Waist averaged 73 cm and serum ALT 12 U/L in women with FHD, suggesting minimum abdominal and hepatic lipid accumulation, respectively. Further, HOMA-IR averaged 1.1, suggesting that they were not in insulin resistant states although they were less insulin sensitive than women without FHD. The hallmark of dyslipidemia in dysfunctional white adipocytes in obesity is low HDL cholesterol levels[24] whereas high triglyceride concentrations were the hallmark of dyslipidemia in excess abdominal and hepatic lipid accumulation. The overproduction of FFA and very low-density lipoprotein TG is regarded as one of the reasons responsible for low HDL cholesterol level[25]. Taken together, these observations may be related to present findings that lower gluteofemoral fat mass was not associated with any indices of insulin resistance other than lower HDL cholesterol in young Japanese women with FHD.

We previously reported weight history since young adults in relation to carotid atherosclerosis in Japanese patients with type 2 diabetes, in whom 67% were lean or normal weight at the time of the study and 55% reported FHD positive[13]. We investigated retrospectively weight history in relation to family history. Among patients whose current BMI < 25 kg/m2, 55% (37% of total) reported that their BMI never exceeded over 25 kg/m2, in whom 53% (20% of total) reported FHD positive i.e., one in five patients studied were not only FHD positive but also their BMI never exceeded over 25 kg/m2.
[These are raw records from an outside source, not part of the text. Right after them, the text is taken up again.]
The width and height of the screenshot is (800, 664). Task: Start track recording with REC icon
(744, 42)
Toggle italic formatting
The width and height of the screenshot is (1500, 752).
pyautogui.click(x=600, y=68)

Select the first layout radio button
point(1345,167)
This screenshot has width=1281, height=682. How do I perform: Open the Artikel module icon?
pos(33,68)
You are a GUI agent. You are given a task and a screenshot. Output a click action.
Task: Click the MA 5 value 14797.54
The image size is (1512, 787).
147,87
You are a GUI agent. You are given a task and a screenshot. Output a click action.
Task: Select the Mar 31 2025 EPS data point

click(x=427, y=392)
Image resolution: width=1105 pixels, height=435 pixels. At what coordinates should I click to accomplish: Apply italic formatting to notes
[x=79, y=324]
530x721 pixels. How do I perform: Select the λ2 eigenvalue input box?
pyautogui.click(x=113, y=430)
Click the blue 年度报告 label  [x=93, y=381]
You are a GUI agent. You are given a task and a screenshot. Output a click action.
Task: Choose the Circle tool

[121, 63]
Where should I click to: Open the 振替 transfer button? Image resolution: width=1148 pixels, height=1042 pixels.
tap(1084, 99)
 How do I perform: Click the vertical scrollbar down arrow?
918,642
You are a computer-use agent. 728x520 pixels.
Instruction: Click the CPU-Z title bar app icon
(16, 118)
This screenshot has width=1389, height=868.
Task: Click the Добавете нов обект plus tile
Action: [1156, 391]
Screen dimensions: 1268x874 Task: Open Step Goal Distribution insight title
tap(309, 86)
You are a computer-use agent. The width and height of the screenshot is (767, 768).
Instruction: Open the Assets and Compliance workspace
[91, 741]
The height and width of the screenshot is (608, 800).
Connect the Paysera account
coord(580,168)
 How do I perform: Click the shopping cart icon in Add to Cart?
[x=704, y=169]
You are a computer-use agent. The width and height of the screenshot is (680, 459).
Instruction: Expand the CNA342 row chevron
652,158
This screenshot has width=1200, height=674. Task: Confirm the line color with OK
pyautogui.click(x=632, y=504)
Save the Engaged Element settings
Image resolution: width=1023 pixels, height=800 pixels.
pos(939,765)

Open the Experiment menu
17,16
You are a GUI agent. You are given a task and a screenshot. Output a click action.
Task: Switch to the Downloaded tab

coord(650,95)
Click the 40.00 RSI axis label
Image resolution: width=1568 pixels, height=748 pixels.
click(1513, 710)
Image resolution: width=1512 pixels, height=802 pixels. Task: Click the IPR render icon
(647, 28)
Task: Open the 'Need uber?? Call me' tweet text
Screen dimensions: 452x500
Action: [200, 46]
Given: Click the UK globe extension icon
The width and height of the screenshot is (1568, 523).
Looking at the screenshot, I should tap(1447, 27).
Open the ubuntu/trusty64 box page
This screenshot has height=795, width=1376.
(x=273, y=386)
As described earlier and reported previously[16], athletic compared with nonathletic female university students had lower body fat percentage, lower serum leptin and higher lean mass. These findings may be associated with no difference in body fat percentage and serum leptin between FHD + and FHD- athletes in the present study. Lower lean mass in the four regions, ASM and ASMI in FHD + compared to FHD- women in a total population (Table 3) is due to a lower percentage of athletes in FHD + women.

A homogeneous study population with scarce confounding factors is a strength of the present study as previously reported[17]. For example, more than 90% of grade 1 students are 18 years old. This approach may decrease confounding factors, including smoking, alcohol, educational and socioeconomic status whereas it may increase genetic load[17]. Another strength is accurate and reliable measures of DXA-derived body composition. However, DXA does not allow separate quantification of intra-abdominal fat and abdominal subcutaneous fat in the trunk. There are also several limitations including a lack of detailed information about FHD, the cross-sectional design and a single measurement of biochemical variables. The recruitment procedure may also have some potential impact on the results. Women who pay more attention to health may be more likely to participate as the participation was voluntary. We used crude measures of insulin resistance, which may be less accurate. Statistical power was not calculated. As we studied young Japanese women only, results may not be generalized to other gender, age populations, races or ethnicities.

In conclusion, young Japanese women with FHD had lower HDL cholesterol, a marker of insulin resistance, despite lower BMI. Their lower body fat percentage was a consequence of lower subcutaneous (limb and gluteal) fat mass, a subtle lipodystrophy-like phenotype. Taken together, FHD may be associated with reduced subcutaneous fat mass in young Japanese women, suggesting impaired adipose tissue expandability. Therefore, young Japanese women with FHD should pay attention to future weight control, during pregnancy in particular, because it has been reported that a weight gain of 5.0 to 7.9 kg in women increased the risk of developing diabetes by 1.9 times independently of FHD[26] and because FHD is a risk factor of gestational diabetes[27].